> **Text excerpt**
■ ■ ■ ■

The BSE Sensex was down by 360.78 points or 0.61% on Friday, losing for the fourth consecutive session to close at 58,765.58, tracking the weak Asian market. Inventories at over half of 135 coal-fired power plants hit critical lows after a surge in power demand from industries and sluggish imports due to record global prices. Also, India’s September Manufacturing PMI recovered only slightly over the previous month (53.7vs 52.3) pointing to a slower pace of growth. Banks and technology were the main draggers. Among the individual stocks, Bajaj Financial Services fell the most (-3.45%) after leading the gain yesterday, followed by Maruti (-2.39%) after its announcement of expecting October production at 60% of normal level owing to shortage of electronic components. On the week, the BSE Sensex booked a fall of 2.14%, the highest weekly drop since February.

The Shanghai Composite Index soared 32 points or 0.9% to close at 3,468 on September 30th, boosted by reports that Beijing committed to coal supply ahead of the winter. Meantime, the PBoC today injected a total of CNY 100 billion into the banking system, the 10th straight day of cash injections. For the month, however, the index was almost flat, as traders digested mixed economic data from China that showed factory activity unexpectedly shrank while the services sector recovered strongly. Investors also continued to follow updates about the Evergrande debt crisis, as the company looked to miss its second bond interest payment in a week. In Hong Kong, shares pared losses, amid a rebound in the power-intensive sector.

■ ■ ■ ■

> **Data for analysis**
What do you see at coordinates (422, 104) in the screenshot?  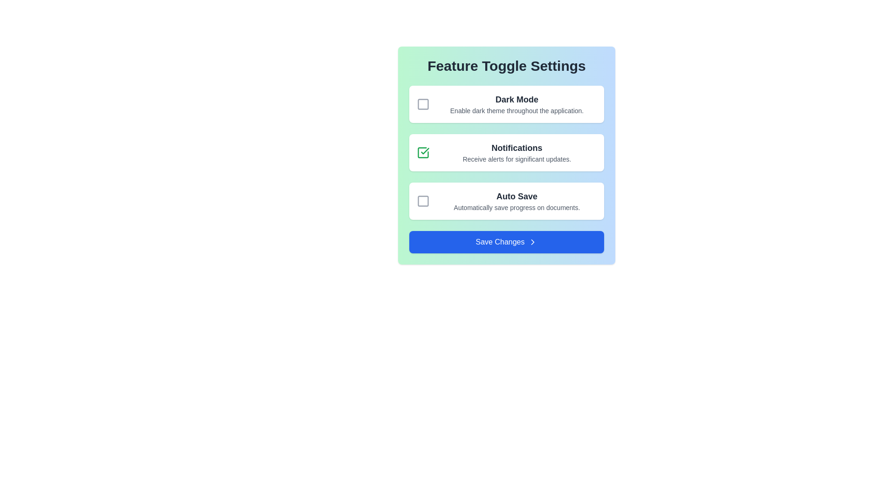 I see `the 'Dark Mode' toggle icon located to the left of the 'Dark Mode' text to interact with it` at bounding box center [422, 104].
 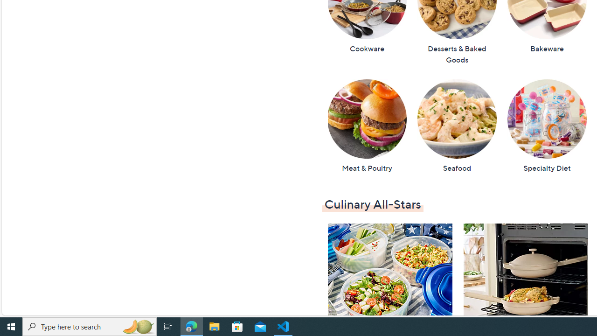 I want to click on 'Specialty Diet', so click(x=547, y=126).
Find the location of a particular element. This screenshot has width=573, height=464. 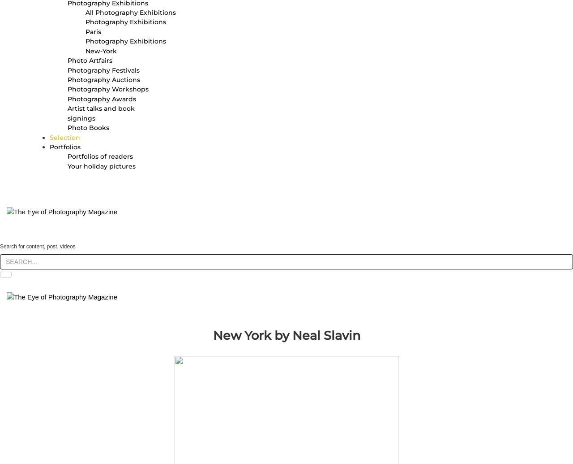

'Photography Workshops' is located at coordinates (108, 89).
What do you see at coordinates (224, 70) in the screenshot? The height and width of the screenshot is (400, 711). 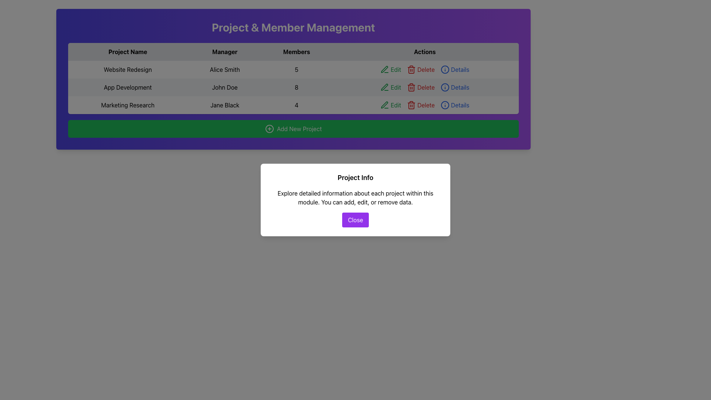 I see `the static text display that shows the manager's name, located in the first row, second column of the project management interface` at bounding box center [224, 70].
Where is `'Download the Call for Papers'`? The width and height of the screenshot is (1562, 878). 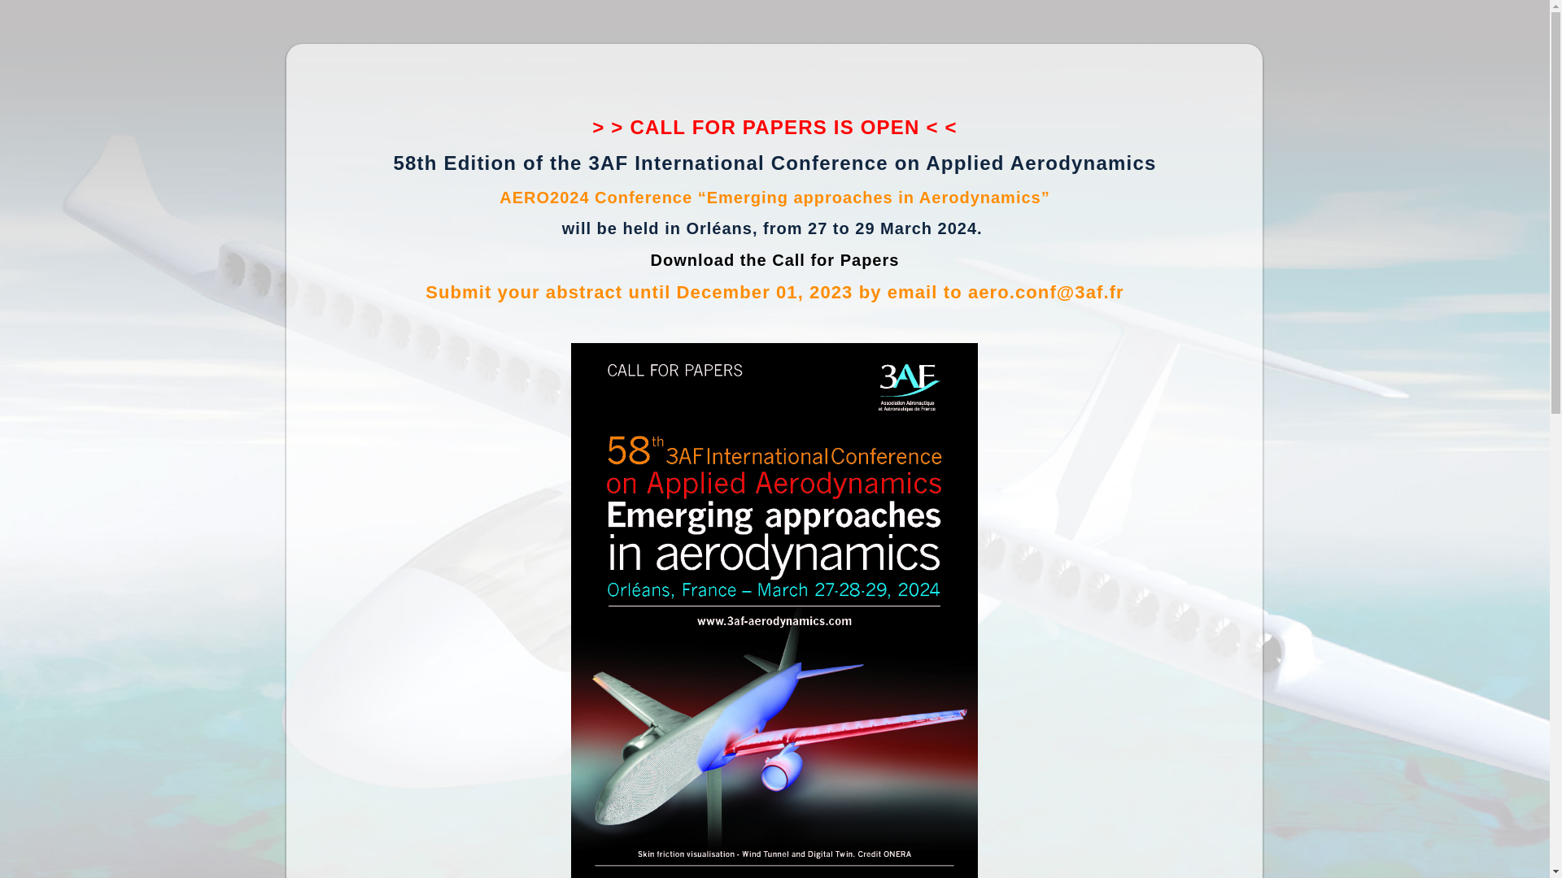 'Download the Call for Papers' is located at coordinates (774, 259).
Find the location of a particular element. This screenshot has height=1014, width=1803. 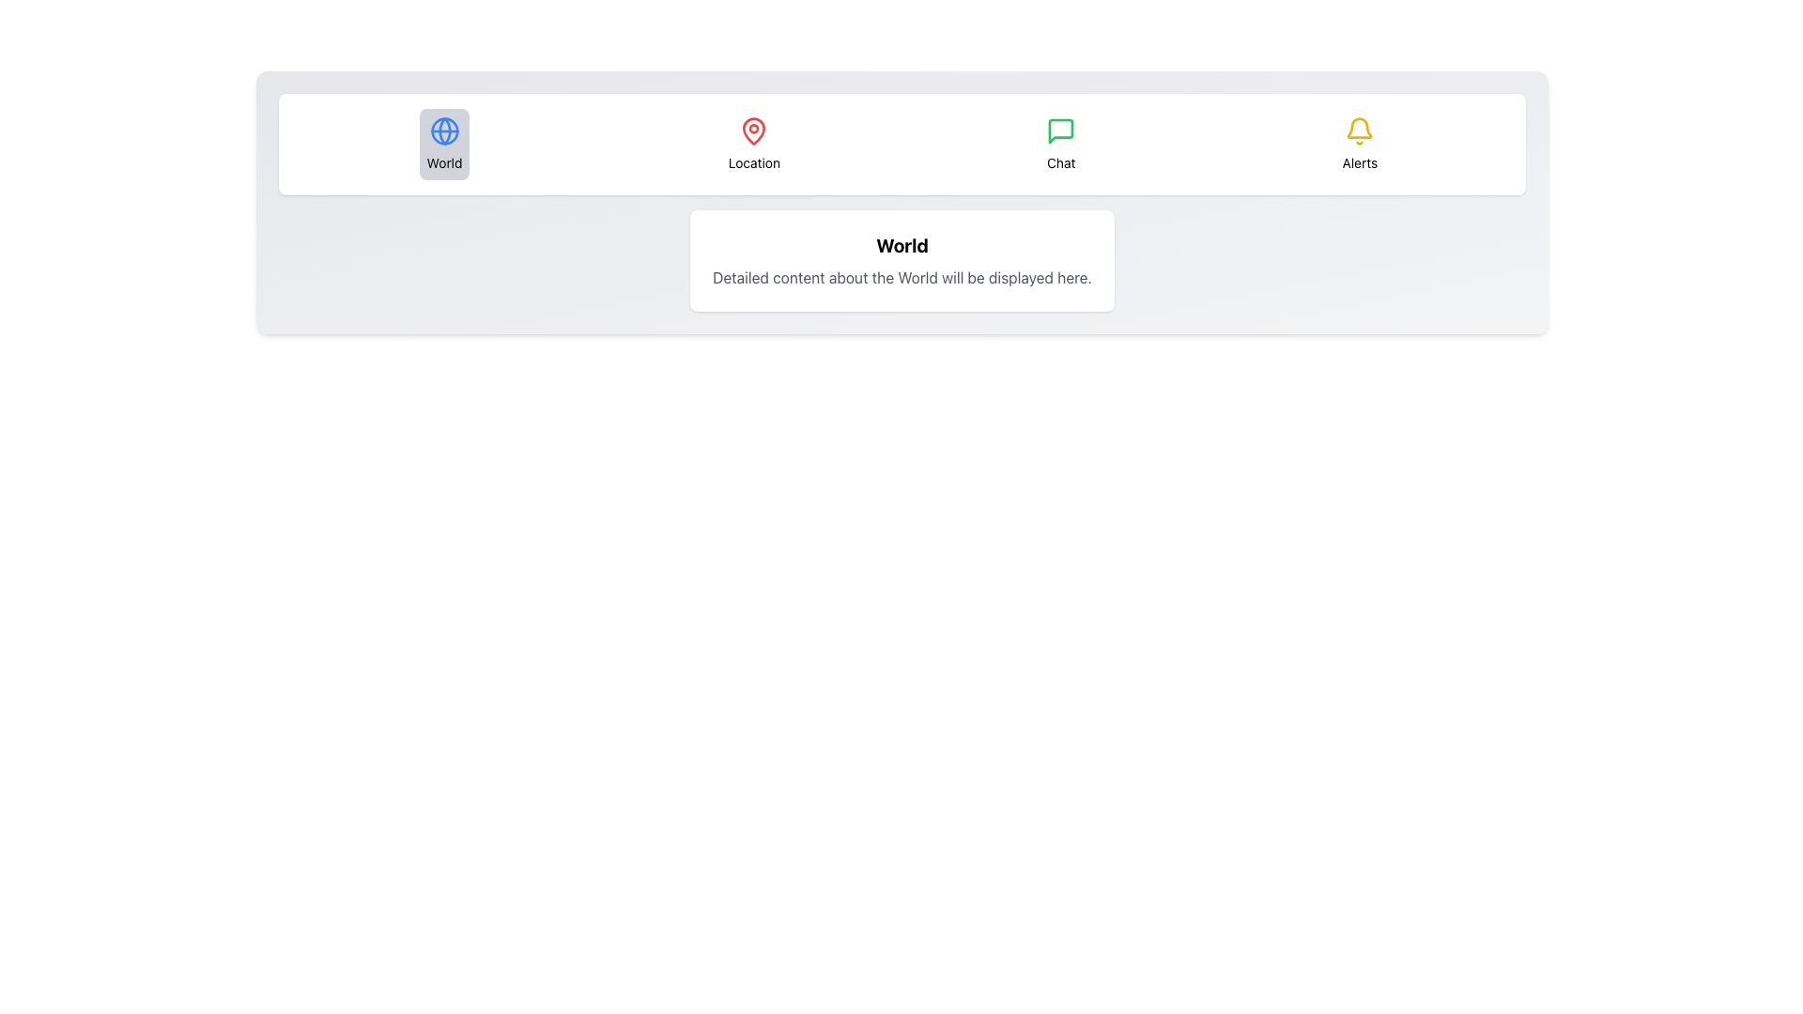

the bell icon located in the Alerts section of the horizontal menu is located at coordinates (1360, 130).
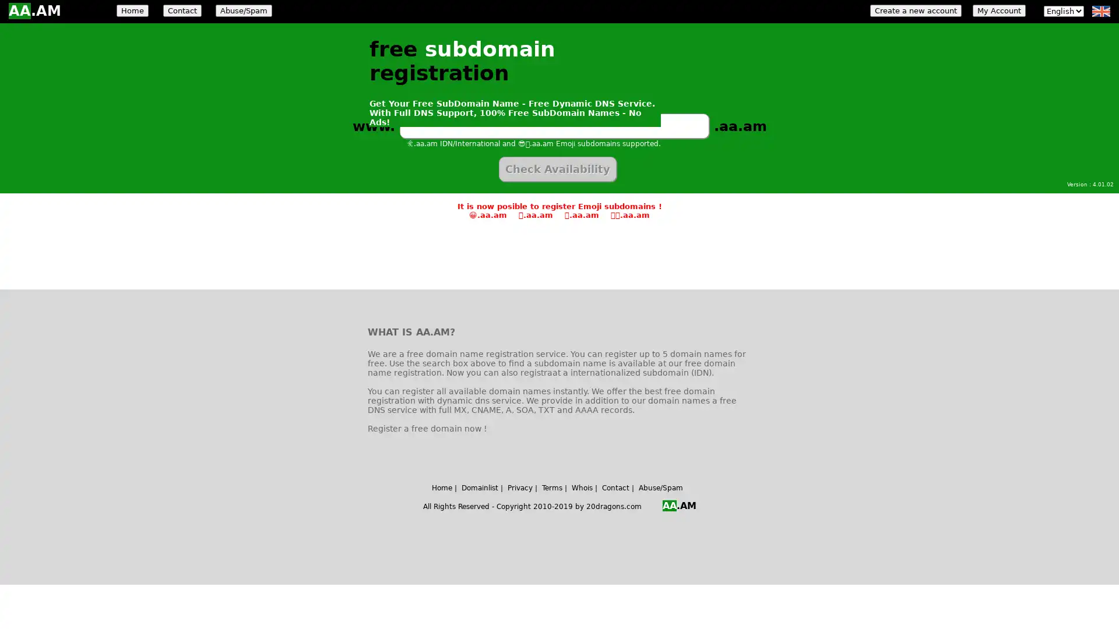  Describe the element at coordinates (915, 10) in the screenshot. I see `Create a new account` at that location.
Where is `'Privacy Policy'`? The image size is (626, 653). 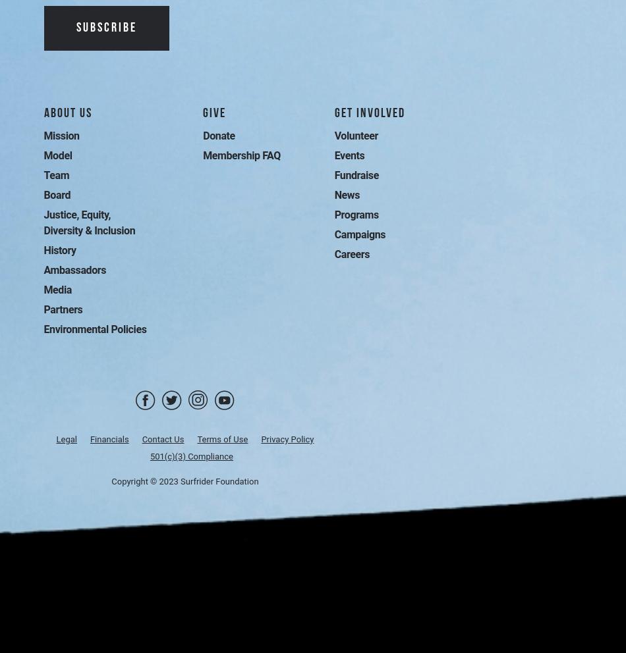 'Privacy Policy' is located at coordinates (286, 439).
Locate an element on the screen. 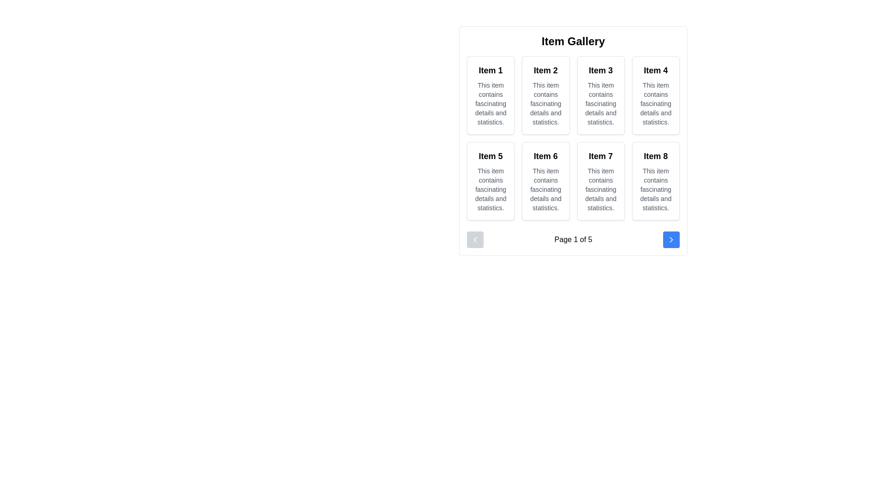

■ ■ ■ ■

> **Problem description**
Continue the market report on the Sensex and Shanghai stocks, picking up after its final sentence. The listing has no connection to the market report.

> **Expected answer**
The S&P/NZX 50 edged up 3 points or almost flat to close at 13,279 on Friday after falling considerably in the prior session, as traders await the RBNZ monetary policy decision on Wednesday after the central bank held off from raising rates in August following the lockdown announcement. Meantime, Prime Minister Jacinda Ardern is also expected to make an announcement about COVID-19 restrictions in the country Monday. Investors also assessed reports that Asia's manufacturing activity broadly stagnated in September higher material cost, production bottlenecks, and more recently, electricity rationing. Wellington Drive Technologies climbed 4.84% while DGL Group Limited shed 7.23%. For the week, the index was little changed.

The FTSE/JSE All Share index closed down almost 1% at 63,661 on the first trading day of October, after posting a 4.7% monthly loss in September, as growing worries about slowing economic growth and higher inflation, as well as the prospect of a reduction in stimulus by the US Federal Reserve in the coming months, continued to weigh on market sentiment. Locally, President Ramaphosa announced on Thursday evening South Africa's move to level 1 restrictions. Among the new regulations are larger gatherings and the sale of alcohol until 23:00. On the data front, a PMI survey showed South African manufacturing activity improved in September but at a slower pace than August. For the week, the JSE fell 0.6%.